With an affordable service in existence, Mr. Nelson said the association will consider instituting in 1996 a rule requiring that all commercial banks provide EDI information to their corporate customers.
"The banking industry is committed to financial EDI," Mr. Nelson said. "We've really raised the stakes and have made an important initiative within the ACH network."
Meanwhile, several other organizations are continuing efforts to develop affordable EDI products, despite not winning the contract. For example, an alliance between Card Establishment Services and GoldLeaf Technologies expects to make its remittance processing system, called Translink, commercially available this month.
According to the study, the release of these systems comes at a perfect time, for cash management customers eagerly await the availability of EDI services.

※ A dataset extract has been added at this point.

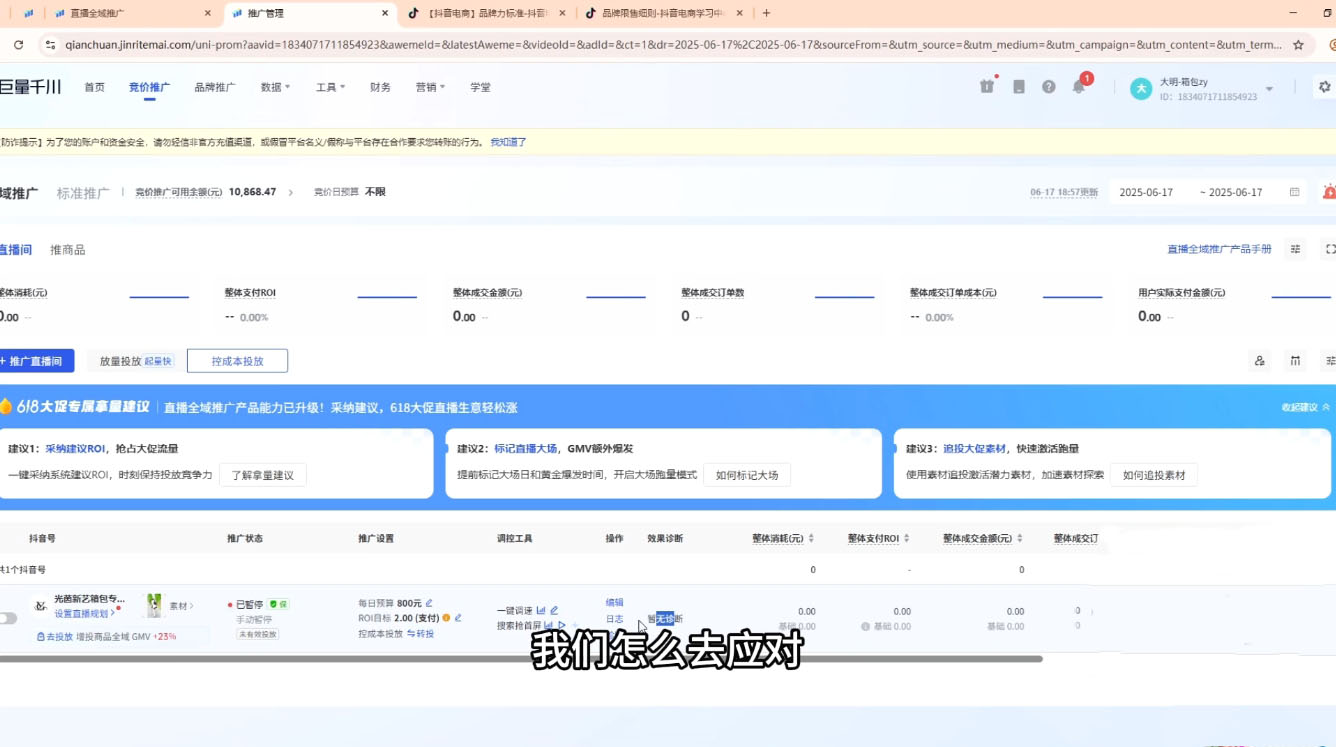This screenshot has height=747, width=1336.
Task: Open the calendar icon beside date range
Action: click(x=1292, y=191)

The survey also found that businesses were generally satisfied with the automated clearing house network's support of electronic data interchange services, with about 90% of respondents indicating that the network was either good or very good in meeting their EDI needs.

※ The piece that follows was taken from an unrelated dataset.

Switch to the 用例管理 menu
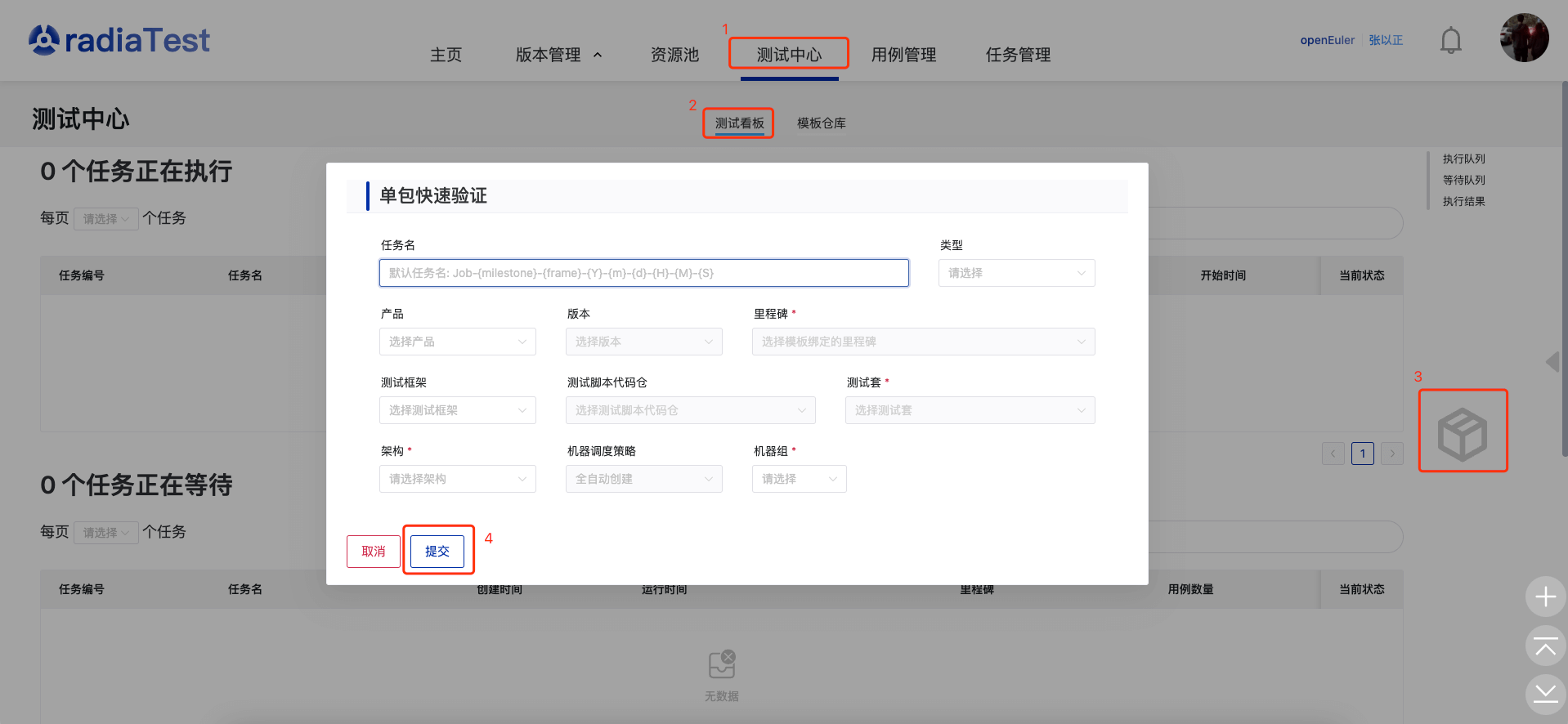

However, the survey also suggested that the automated clearing house often falls short of providing some of the more advanced EDI services.
"This survey told us was that we are doing a pretty good job, but it also said that we need to improve some things," Mr. Nelson said.
Nick Alex, senior vice president with NationsBank, indicated that the study will "wake up the banking industry as to what corporations really want."
"Our biggest clearing house, the ACH, has realized what it takes to be a player," Mr. Alex said.
Among the demands for more advanced services: 64% of respondents want end-to-end acknowledgements rather than relying on the no-news-is-good-news approach. An acknowledgement assures that a payment has reached its destination.
Also, 63% wanted native EDI capability, which is the ability to send so- called X12 transmissions that do not have to be wrapped within the standard clearing house format.
In response to these findings, association officials said the network will add these services sometime this year.
In other areas, 44% of respondents said third party value-added- networks, or VANs, will still play a role in EDI. This percentage is surprising, given that 87% of the responding corporations prefer the clearing house network for financial EDI payments.
VANs are currently used by more than 40,000 companies to transmit business-related data. Torrey Byles, a director with BIS Strategic Decisions, a market research firm based in Norwell, Mass., said the association's initiatives may have short-term "negative effects" on VANs.
"It could have a small negative effect because it might allow banks who were using a VAN to switch over to this lower-cost platform," Mr. Byles said.
"But I think in the longer run it will probably have a more positive effect because it would encourage companies to use EDI and other forms of electronic commerce."